With the Iowa caucuses now blessedly behind us, we can discuss a more serious subject: The engine-destroying, food-burning, anti-free-market program that is corn-based ethanol.
Why we still subsidize turning food into an inefficient fossil-fuel substitute is anyone’s guess — but mine is that the first-in-the-nation Iowa caucus has been the main reason. Anyone who wants to be president simply can’t risk pointing out how ruinous and wasteful ethanol is, lest they get punished by the Iowa corn producers.
Yet there are some promising signs that the ethanol industry’s grip on the political process has been loosened. This was made clear on Feb. 1, when Senator Ted Cruz won the Republican Iowa caucus. Although he later waffled a bit, he voiced opposition to ethanol subsidies on “Meet the Press. This was a contrast with other candidates who lent their support, and particularly Donald Trump, who called for higher ethanol mandates. As Bloomberg News observed, “Senator Ted Cruz’s victory in the Iowa Republican caucuses emboldens other critics of federal biofuel mandates just as the U.S. Senate is poised to consider a measure that would gut the decade-old program.”
That is potentially great news for taxpayers, auto enthusiasts, small-equipment users and boaters — literally anyone who uses gasoline, almost all of which is mixed with much more ethanol than is needed.

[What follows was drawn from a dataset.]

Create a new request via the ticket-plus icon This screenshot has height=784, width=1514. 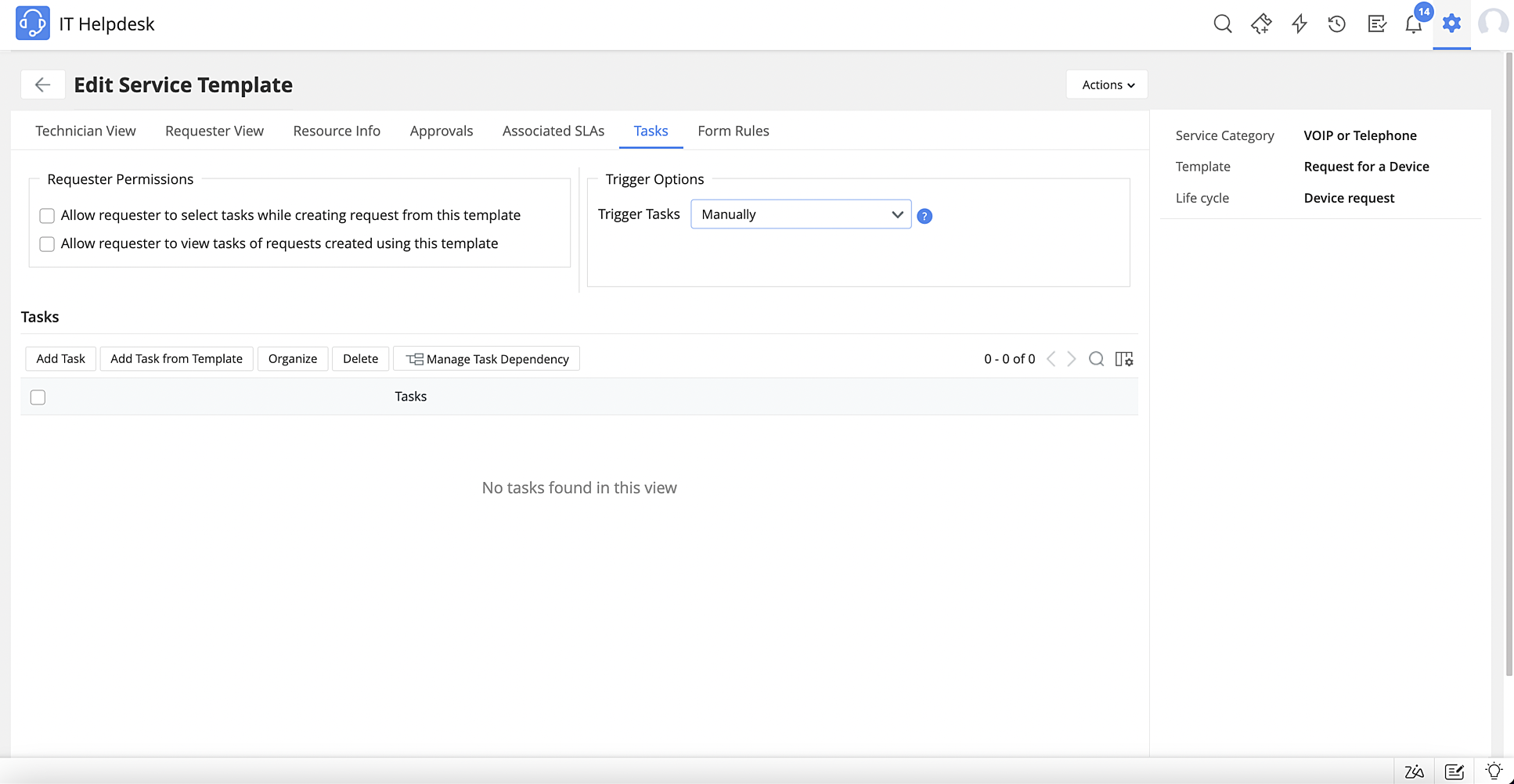pos(1260,23)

Here is a stunning factoid: Iowa grew 2.4 billion bushels of corn on 13.2 million acres of land in 2014. Much of that corn is used as feedstock for animals and for ethanol plants. Less than 4,000 acres out of those 13.2 million are used for sweet corn– the tasty variety humans eat, and the kind you see at roadside stands and farmer’s markets across the state. In total, 40 percent of the U.S. corn crop, the world’s largest, is used to produce ethanol.
Robert Bryce, senior fellow at the Manhattan Institute, observed that ethanol “costs more than traditional fuel, and it’s worse for the environment than traditional fuel. It’s a terrible, terrible deal.”